▶ [Exercise goal] Every line in the records below with the string "This" is to be copied out.

(Collected data entries)

◇ ◇ ◇ ◇ ◇ ◇ ◇

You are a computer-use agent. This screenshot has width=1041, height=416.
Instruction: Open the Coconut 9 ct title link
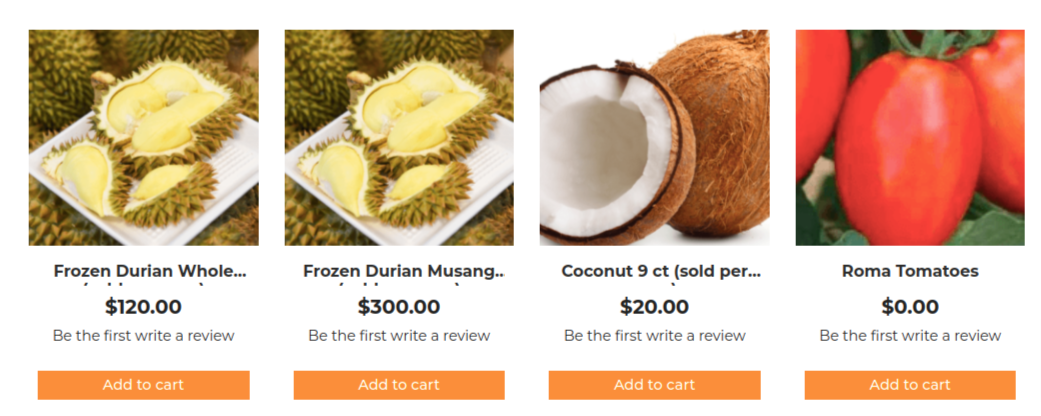click(x=661, y=271)
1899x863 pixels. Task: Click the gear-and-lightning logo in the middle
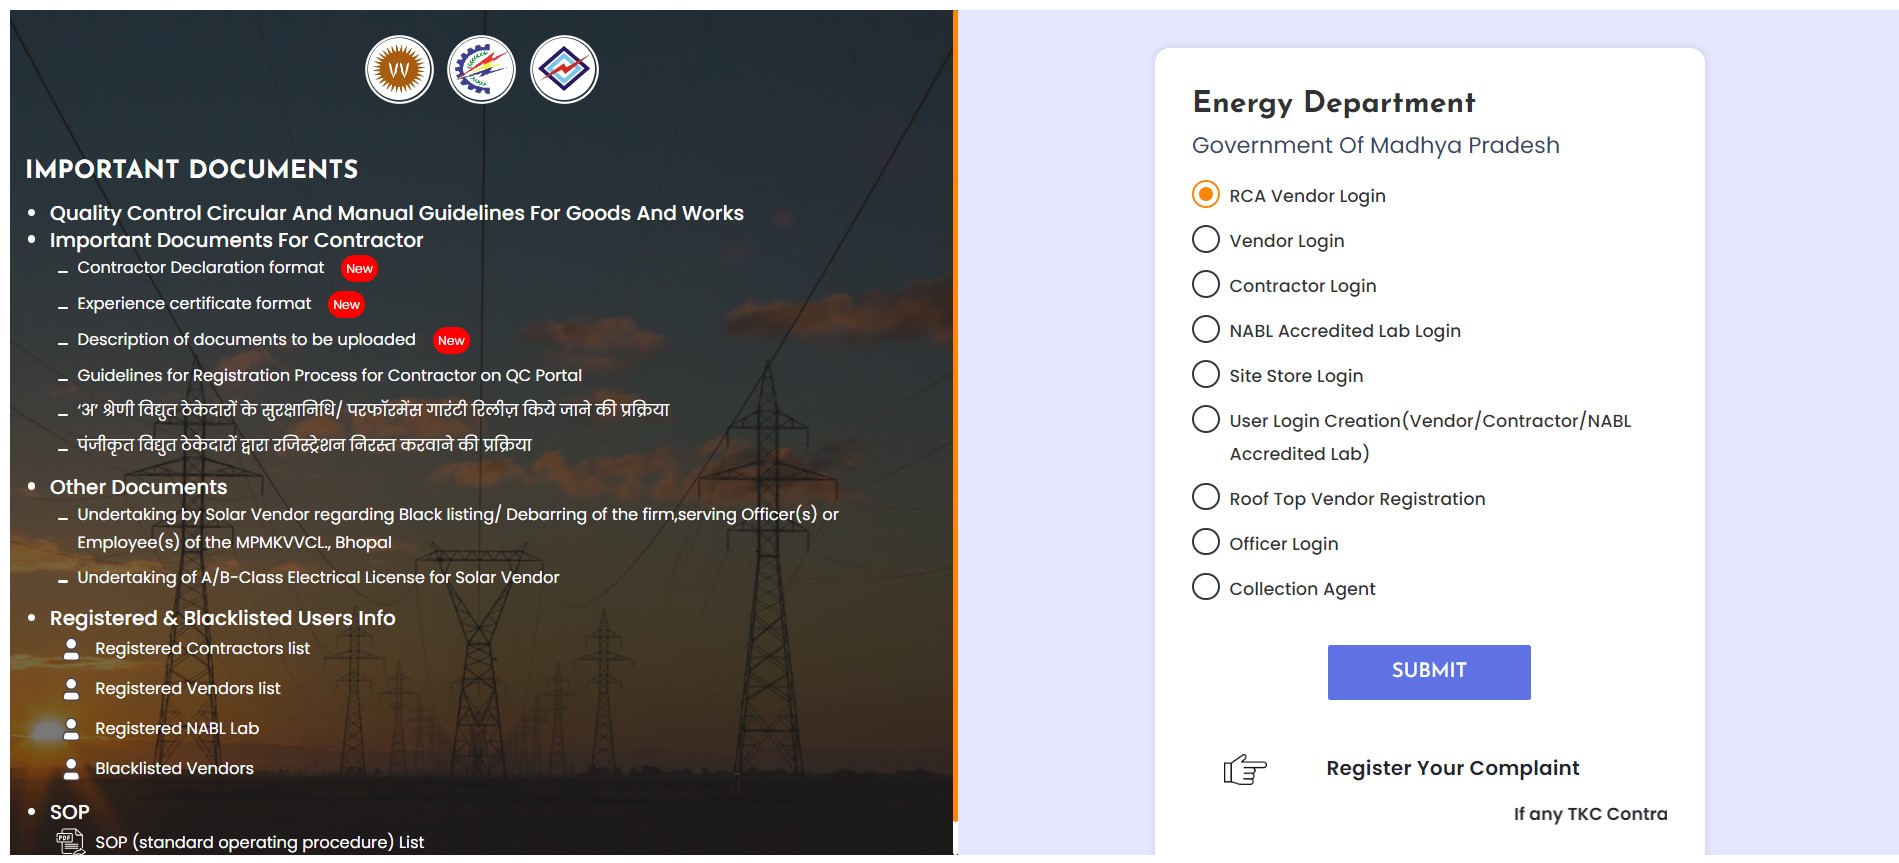coord(481,70)
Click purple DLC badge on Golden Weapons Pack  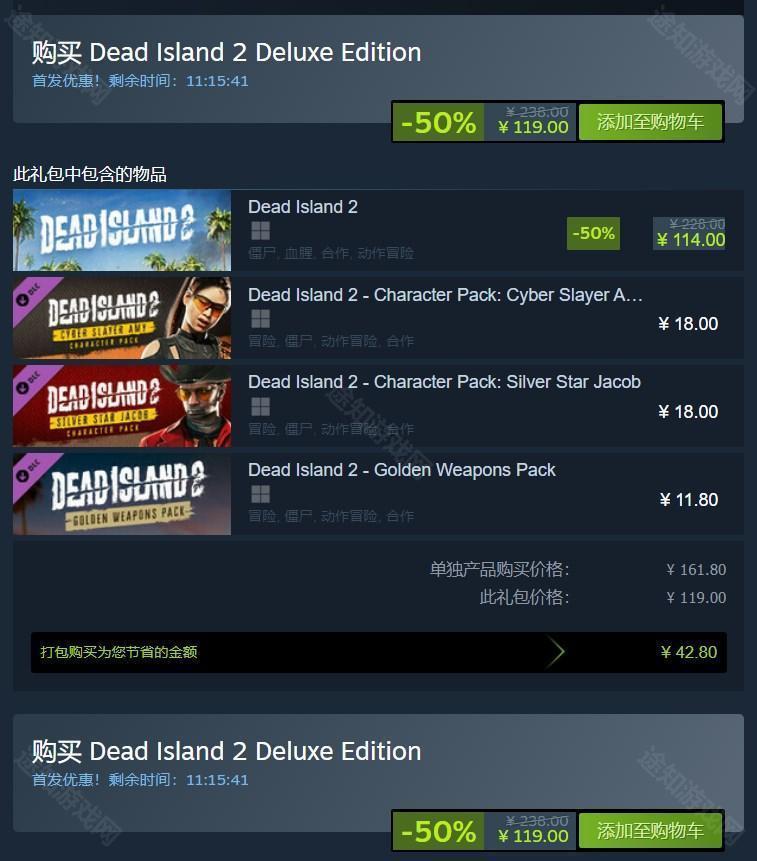30,471
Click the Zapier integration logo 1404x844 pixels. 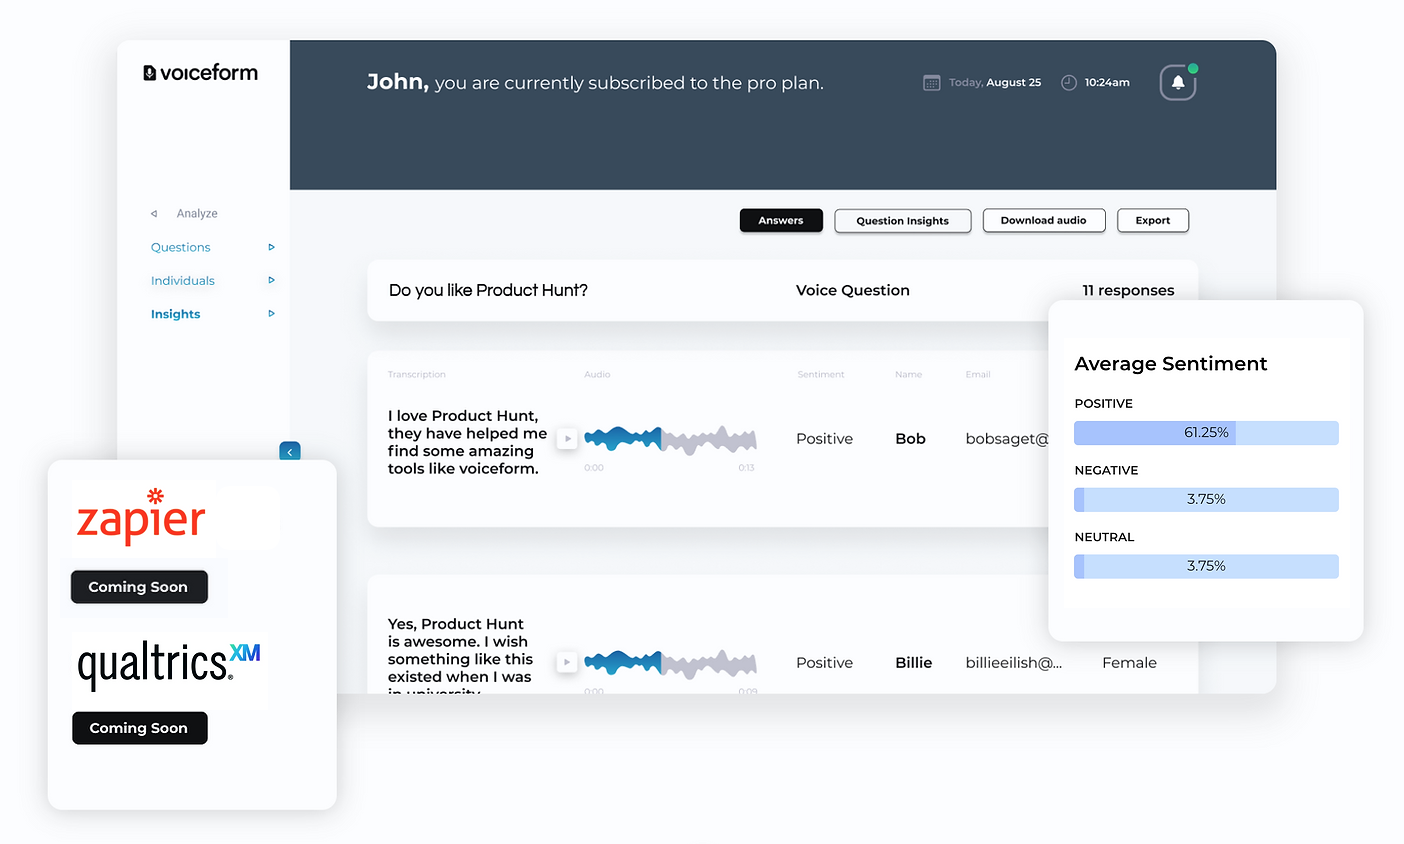140,516
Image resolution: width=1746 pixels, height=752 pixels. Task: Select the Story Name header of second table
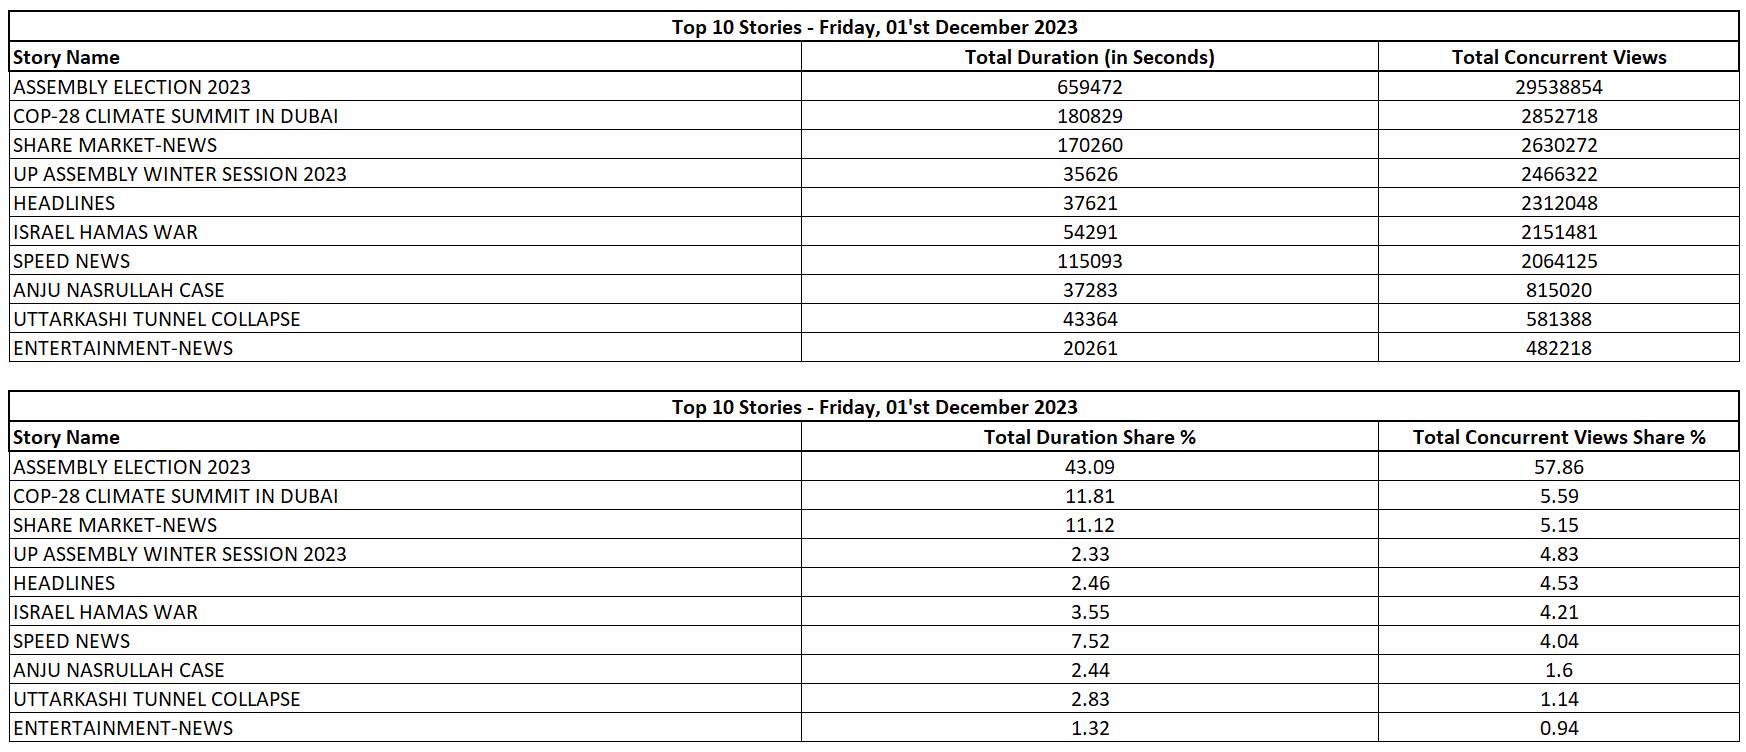66,437
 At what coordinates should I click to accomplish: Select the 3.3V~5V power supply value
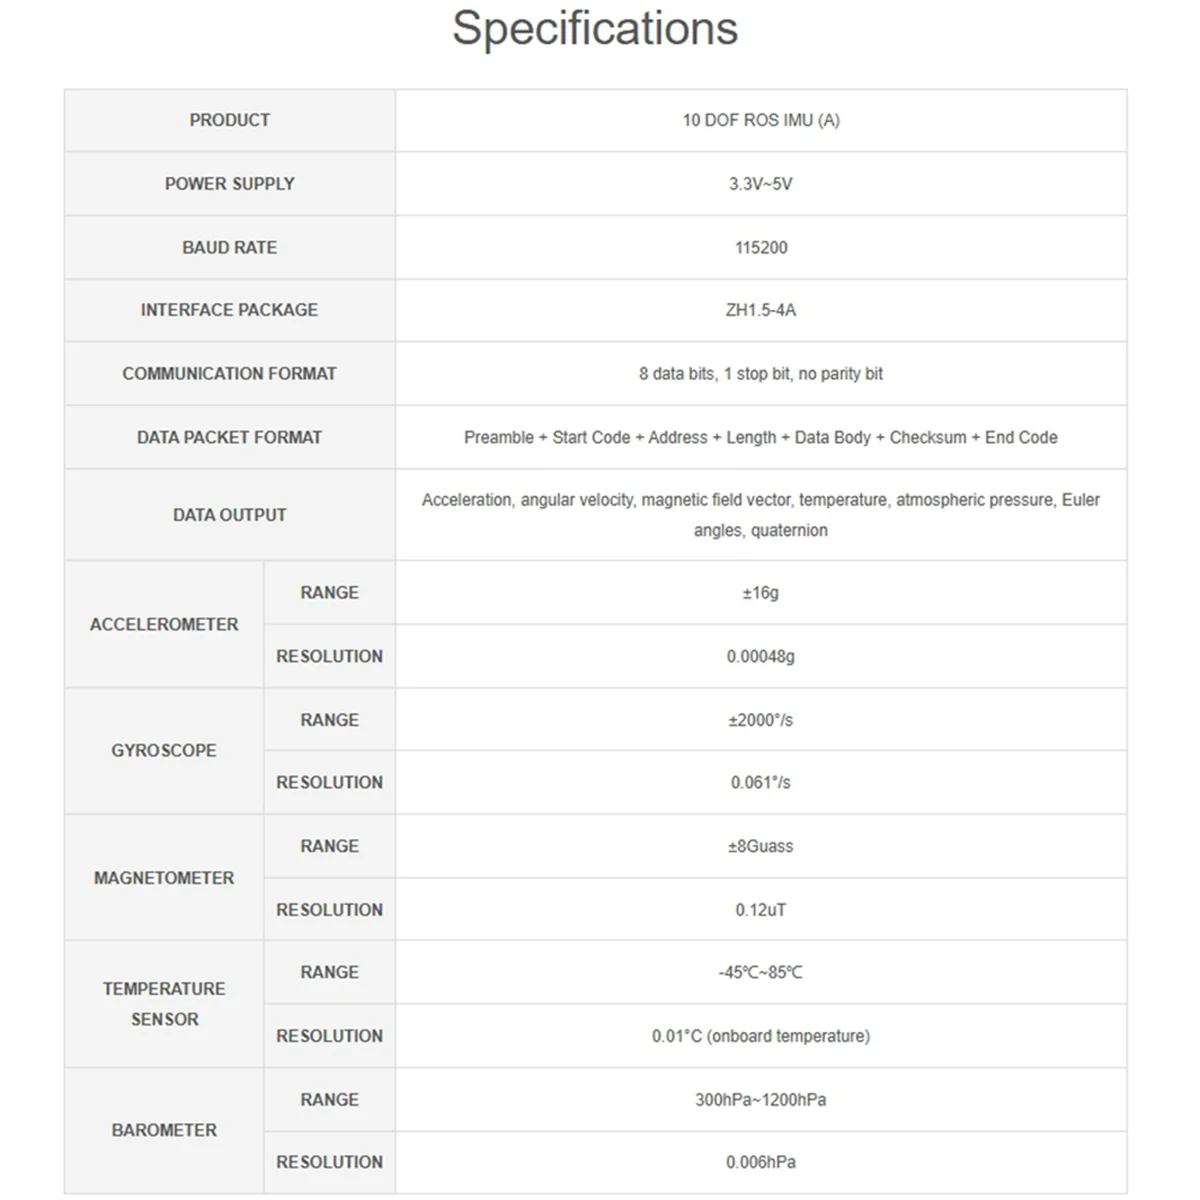761,184
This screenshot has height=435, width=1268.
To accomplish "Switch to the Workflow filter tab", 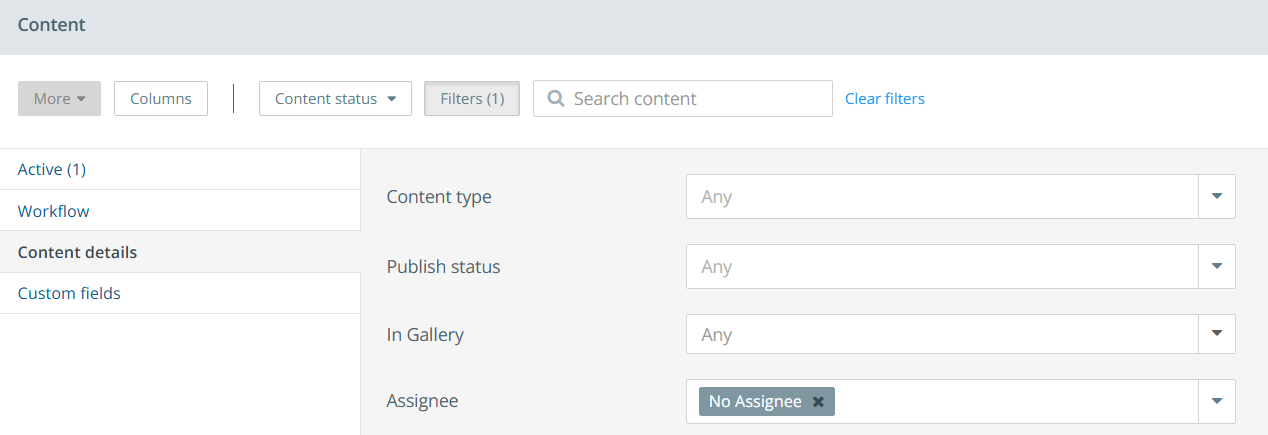I will (54, 212).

◇ ◇ ◇ ◇ ◇ ◇ ◇

▶ [Result of the task]
You are a computer-use agent. This screenshot has width=1041, height=416.
This screenshot has height=435, width=1268.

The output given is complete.